• [DOCUMENT EXCERPT]:
Latest Developments, August 8

In the latest news and analysis…

Australia’s so-called Malaysia Solution is on hold for now. The country’s high court has said the Australian government may not have the legal authority to carry out the terms of the deal, which would involve sending 800 boat people to Malaysia to have their refugee claims processed in exchange for 4,000 who have been approved for permanent resettlement. Malaysia is not a signatory to the UN convention on refugees.

UNESCO head Irina Bokova has condemned last month’s NATO attack on Libyan state television that left 3 dead and 21 injured. “Media outlets should not be targeted in military actions,” she said, pointing to a 2006 UN Security Council resolution on the safety of media workers in conflict zones. Following the bombing, NATO justified its choice of targets: “Striking specifically these critical satellite dishes will reduce the regime’s ability to oppress civilians while [preserving] television broadcast infrastructure that will be needed after the conflict.” But Bokova appeared to head off this argument by saying “the NATO strike is also contrary to the principles of the Geneva Conventions that establish the civilian status of journalists in times of war even when they engage in propaganda.”

• [INFORMATION SHOWN]:
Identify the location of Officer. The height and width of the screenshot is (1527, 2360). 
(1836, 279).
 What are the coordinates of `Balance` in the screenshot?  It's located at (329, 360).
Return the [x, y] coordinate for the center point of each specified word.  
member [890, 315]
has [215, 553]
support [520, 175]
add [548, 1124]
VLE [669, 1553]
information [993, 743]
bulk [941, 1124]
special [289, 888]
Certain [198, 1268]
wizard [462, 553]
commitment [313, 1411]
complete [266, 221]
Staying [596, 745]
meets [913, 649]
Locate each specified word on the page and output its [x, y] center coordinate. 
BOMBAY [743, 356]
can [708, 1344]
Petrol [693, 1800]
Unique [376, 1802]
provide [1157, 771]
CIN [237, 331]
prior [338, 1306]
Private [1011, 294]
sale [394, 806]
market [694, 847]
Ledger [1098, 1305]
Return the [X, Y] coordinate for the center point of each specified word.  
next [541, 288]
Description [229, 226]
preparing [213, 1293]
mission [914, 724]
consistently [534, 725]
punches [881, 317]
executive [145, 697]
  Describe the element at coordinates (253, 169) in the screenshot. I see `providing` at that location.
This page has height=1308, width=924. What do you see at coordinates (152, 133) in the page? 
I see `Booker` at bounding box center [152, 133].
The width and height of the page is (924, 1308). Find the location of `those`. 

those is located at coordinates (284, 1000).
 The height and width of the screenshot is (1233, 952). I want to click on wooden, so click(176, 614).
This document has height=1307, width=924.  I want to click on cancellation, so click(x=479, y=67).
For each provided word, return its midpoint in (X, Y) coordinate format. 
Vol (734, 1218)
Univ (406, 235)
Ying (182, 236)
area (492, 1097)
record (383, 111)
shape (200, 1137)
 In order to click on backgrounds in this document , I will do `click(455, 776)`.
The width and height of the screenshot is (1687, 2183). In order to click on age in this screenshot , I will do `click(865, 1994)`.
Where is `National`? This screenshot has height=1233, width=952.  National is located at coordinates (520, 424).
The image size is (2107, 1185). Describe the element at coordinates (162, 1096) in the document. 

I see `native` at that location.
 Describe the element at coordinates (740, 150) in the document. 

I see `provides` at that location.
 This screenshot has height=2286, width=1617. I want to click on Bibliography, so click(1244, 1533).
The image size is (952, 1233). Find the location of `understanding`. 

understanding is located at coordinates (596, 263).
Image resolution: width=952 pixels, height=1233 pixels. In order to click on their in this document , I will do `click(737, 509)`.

• [TO DO]:
1. According to the news roundup, how many boat people would Australia send to Malaysia under the deal?
2. Reproduce word for word the passage of the news roundup between "Latest Developments, August 8" and "convention on refugees.", inclusive.

• [ANSWER LIST]:
1. 800

2.
Latest Developments, August 8

In the latest news and analysis…

Australia’s so-called Malaysia Solution is on hold for now. The country’s high court has said the Australian government may not have the legal authority to carry out the terms of the deal, which would involve sending 800 boat people to Malaysia to have their refugee claims processed in exchange for 4,000 who have been approved for permanent resettlement. Malaysia is not a signatory to the UN convention on refugees.